Element and text location records:
'''
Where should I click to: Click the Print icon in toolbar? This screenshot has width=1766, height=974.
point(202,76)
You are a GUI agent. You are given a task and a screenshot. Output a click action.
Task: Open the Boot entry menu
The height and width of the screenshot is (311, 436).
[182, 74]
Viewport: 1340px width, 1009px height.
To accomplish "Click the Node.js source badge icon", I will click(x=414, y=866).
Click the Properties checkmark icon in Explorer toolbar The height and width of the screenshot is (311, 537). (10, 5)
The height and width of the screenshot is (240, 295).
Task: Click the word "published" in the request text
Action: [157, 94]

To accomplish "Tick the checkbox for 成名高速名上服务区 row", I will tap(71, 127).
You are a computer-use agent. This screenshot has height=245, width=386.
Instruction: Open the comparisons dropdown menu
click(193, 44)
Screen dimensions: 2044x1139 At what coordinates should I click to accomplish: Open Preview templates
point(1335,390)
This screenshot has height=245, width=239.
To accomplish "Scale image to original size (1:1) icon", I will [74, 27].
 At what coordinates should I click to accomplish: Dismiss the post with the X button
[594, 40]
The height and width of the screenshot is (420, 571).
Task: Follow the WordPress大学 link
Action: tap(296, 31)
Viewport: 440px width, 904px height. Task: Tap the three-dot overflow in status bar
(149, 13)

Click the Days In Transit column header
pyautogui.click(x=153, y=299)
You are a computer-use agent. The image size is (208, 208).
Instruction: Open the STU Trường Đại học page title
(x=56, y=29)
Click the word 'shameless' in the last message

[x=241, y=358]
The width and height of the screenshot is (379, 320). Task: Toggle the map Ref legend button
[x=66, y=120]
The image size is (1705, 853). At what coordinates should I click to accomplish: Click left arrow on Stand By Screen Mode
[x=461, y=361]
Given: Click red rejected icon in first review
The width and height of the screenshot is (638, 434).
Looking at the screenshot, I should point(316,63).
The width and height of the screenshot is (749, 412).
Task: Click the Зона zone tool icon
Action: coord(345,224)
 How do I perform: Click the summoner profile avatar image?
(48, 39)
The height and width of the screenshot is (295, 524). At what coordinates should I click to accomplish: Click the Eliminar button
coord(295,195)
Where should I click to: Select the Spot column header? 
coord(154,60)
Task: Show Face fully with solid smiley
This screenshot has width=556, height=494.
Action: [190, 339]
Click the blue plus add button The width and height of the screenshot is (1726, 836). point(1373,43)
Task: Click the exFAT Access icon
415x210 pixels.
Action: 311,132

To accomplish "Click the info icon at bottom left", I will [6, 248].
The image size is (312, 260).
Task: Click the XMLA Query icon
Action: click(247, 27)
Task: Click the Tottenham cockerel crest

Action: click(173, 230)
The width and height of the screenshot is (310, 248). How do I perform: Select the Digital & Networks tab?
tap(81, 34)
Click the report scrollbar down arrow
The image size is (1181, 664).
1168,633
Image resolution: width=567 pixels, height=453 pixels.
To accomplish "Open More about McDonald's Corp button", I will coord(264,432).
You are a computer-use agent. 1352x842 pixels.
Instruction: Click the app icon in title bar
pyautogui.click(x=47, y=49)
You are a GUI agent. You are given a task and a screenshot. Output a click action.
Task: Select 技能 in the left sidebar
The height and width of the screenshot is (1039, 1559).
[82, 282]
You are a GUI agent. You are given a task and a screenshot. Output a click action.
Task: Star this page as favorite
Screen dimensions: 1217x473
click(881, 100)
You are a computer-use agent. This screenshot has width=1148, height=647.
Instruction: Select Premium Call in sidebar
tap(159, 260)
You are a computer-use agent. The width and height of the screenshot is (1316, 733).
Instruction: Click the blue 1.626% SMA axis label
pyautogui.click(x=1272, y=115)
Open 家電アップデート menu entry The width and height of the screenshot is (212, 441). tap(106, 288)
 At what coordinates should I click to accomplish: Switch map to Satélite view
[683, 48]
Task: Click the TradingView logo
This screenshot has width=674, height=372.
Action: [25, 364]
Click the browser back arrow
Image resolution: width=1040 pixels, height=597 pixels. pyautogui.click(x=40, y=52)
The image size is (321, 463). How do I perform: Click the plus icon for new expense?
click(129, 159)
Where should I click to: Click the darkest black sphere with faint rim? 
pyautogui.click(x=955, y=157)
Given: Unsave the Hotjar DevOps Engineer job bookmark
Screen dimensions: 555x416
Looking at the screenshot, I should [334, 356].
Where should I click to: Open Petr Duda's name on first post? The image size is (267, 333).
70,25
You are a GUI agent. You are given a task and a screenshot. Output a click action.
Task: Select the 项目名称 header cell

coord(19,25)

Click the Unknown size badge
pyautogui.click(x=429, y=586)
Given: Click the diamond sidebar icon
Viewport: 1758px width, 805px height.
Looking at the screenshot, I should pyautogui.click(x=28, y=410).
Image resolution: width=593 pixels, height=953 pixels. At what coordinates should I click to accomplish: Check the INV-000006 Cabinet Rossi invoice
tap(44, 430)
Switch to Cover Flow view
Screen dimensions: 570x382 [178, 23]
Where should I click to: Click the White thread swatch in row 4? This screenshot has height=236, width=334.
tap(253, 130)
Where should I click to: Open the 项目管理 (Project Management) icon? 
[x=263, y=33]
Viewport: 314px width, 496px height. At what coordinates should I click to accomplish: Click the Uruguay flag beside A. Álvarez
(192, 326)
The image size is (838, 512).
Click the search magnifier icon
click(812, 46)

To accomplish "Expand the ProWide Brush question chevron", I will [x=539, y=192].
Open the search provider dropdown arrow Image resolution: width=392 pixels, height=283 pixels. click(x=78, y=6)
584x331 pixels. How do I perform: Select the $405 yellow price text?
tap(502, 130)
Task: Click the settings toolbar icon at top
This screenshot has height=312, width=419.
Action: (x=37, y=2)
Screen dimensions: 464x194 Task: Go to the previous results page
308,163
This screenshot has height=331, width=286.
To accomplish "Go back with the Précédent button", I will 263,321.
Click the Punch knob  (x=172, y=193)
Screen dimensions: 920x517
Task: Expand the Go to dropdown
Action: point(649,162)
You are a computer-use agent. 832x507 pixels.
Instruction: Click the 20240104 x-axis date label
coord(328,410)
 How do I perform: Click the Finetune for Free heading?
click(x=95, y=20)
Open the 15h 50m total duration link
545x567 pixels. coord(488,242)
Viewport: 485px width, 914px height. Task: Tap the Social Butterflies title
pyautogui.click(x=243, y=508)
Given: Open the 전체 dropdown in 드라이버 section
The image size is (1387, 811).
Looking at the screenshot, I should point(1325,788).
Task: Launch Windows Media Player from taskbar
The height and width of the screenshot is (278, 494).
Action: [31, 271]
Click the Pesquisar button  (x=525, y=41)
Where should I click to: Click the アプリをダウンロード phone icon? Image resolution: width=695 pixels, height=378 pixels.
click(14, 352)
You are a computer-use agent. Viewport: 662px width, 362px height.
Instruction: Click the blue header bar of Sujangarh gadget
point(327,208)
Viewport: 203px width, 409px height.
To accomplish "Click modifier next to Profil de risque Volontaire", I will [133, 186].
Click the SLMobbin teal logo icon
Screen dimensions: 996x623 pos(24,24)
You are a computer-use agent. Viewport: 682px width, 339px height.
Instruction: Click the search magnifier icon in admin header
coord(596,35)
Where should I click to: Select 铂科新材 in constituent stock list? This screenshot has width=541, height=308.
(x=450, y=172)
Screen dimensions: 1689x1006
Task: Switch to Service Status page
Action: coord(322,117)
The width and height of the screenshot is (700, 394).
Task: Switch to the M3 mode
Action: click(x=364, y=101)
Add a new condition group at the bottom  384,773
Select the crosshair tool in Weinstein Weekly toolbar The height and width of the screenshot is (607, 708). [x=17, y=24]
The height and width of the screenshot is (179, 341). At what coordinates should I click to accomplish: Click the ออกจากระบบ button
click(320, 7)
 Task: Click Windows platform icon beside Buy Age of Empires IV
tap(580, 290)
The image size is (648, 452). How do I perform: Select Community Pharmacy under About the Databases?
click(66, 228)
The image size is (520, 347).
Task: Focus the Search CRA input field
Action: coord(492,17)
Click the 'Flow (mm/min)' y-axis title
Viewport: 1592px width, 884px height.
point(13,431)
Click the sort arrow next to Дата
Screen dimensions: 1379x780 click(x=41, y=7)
'''
** Task description **
Arrange the lines starting at the line that contains "How do I perform: Click the summoner" and ending at the line that contains "tap(159, 260)" as a Markdown table with the columns Row and Line. Number each row and leave out blank lines.

** The solution **
| Row | Line |
|---|---|
| 1 |  How do I perform: Click the summoner profile avatar image? |
| 2 | (48, 39) |
| 3 | The height and width of the screenshot is (295, 524). At what coordinates should I click to accomplish: Click the Eliminar button |
| 4 | coord(295,195) |
| 5 | Where should I click to: Select the Spot column header?  |
| 6 | coord(154,60) |
| 7 | Task: Show Face fully with solid smiley |
| 8 | This screenshot has width=556, height=494. |
| 9 | Action: [190, 339] |
| 10 | Click the blue plus add button The width and height of the screenshot is (1726, 836). point(1373,43) |
| 11 | Task: Click the exFAT Access icon |
| 12 | 415x210 pixels. |
| 13 | Action: 311,132 |
| 14 | To accomplish "Click the info icon at bottom left", I will [6, 248]. |
| 15 | The image size is (312, 260). |
| 16 | Task: Click the XMLA Query icon |
| 17 | Action: click(247, 27) |
| 18 | Task: Click the Tottenham cockerel crest |
| 19 | Action: click(173, 230) |
| 20 | The width and height of the screenshot is (310, 248). How do I perform: Select the Digital & Networks tab? |
| 21 | tap(81, 34) |
| 22 | Click the report scrollbar down arrow |
| 23 | The image size is (1181, 664). |
| 24 | 1168,633 |
| 25 | Image resolution: width=567 pixels, height=453 pixels. |
| 26 | To accomplish "Open More about McDonald's Corp button", I will coord(264,432). |
| 27 | You are a computer-use agent. 1352x842 pixels. |
| 28 | Instruction: Click the app icon in title bar |
| 29 | pyautogui.click(x=47, y=49) |
| 30 | You are a GUI agent. You are given a task and a screenshot. Output a click action. |
| 31 | Task: Select 技能 in the left sidebar |
| 32 | The height and width of the screenshot is (1039, 1559). |
| 33 | [82, 282] |
| 34 | You are a GUI agent. You are given a task and a screenshot. Output a click action. |
| 35 | Task: Star this page as favorite |
| 36 | Screen dimensions: 1217x473 |
| 37 | click(881, 100) |
| 38 | You are a computer-use agent. This screenshot has width=1148, height=647. |
| 39 | Instruction: Select Premium Call in sidebar |
| 40 | tap(159, 260) |